Bonjour les gens,

Comme promis, avant de passer aux choses sérieuses, aujourd’hui je t’explique (oui je préfère te tutoyer tout de suite cher lecteur pour qu’il n’y ait pas de gêne entre nous) ce qu’est la cosmétique ou dermo-cosmétique naturelle*.

Pour éviter les répétitions, parce que ces termes risquent revenir un nombre incalculable de fois dans les articles, j’utiliserai de temps à autre l’abréviation DCN (dermo-cosmétique naturelle). Ca y est, sans t’en rendre tu viens de mettre un pied dans le monde captivant des « révolutionnaires cosmétiques » et son jargon !!
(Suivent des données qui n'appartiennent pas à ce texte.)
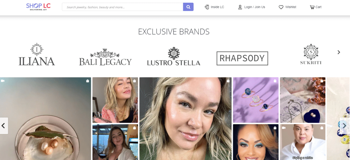Go to previous gallery photos arrow
Screen dimensions: 350x160
pos(3,125)
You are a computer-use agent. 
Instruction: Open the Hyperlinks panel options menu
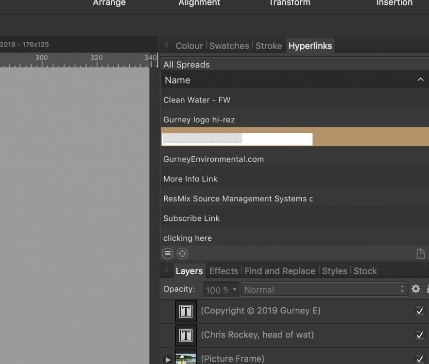167,253
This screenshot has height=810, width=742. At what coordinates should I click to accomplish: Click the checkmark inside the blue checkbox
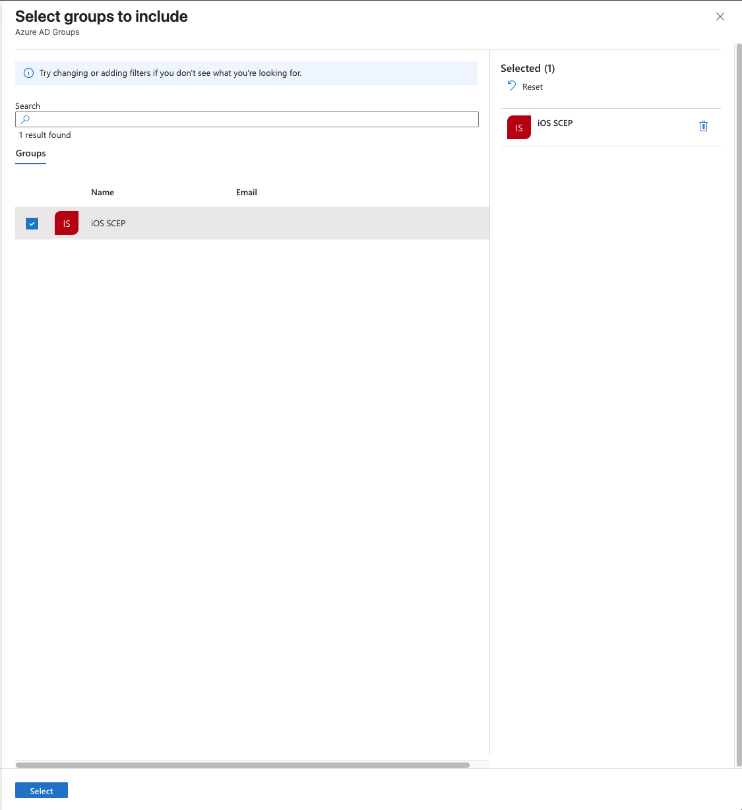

La cosmétique naturelle consiste tout simplement en l’utilisation d’ingrédients naturels pour les soins de la peau : huiles végétales, huiles essentielles, hydrolats, argiles et aloe vera, pour les plus importants.

Ouais 100% naturels je te dis !

Et pourquoi ces ingrédients sont super efficaces ? Parce qu’ils font partie de la nature, comme nous les humains, et qu’ils contiennent des molécules identiques à celles de notre organisme qu’il peut ainsi absorber facilement.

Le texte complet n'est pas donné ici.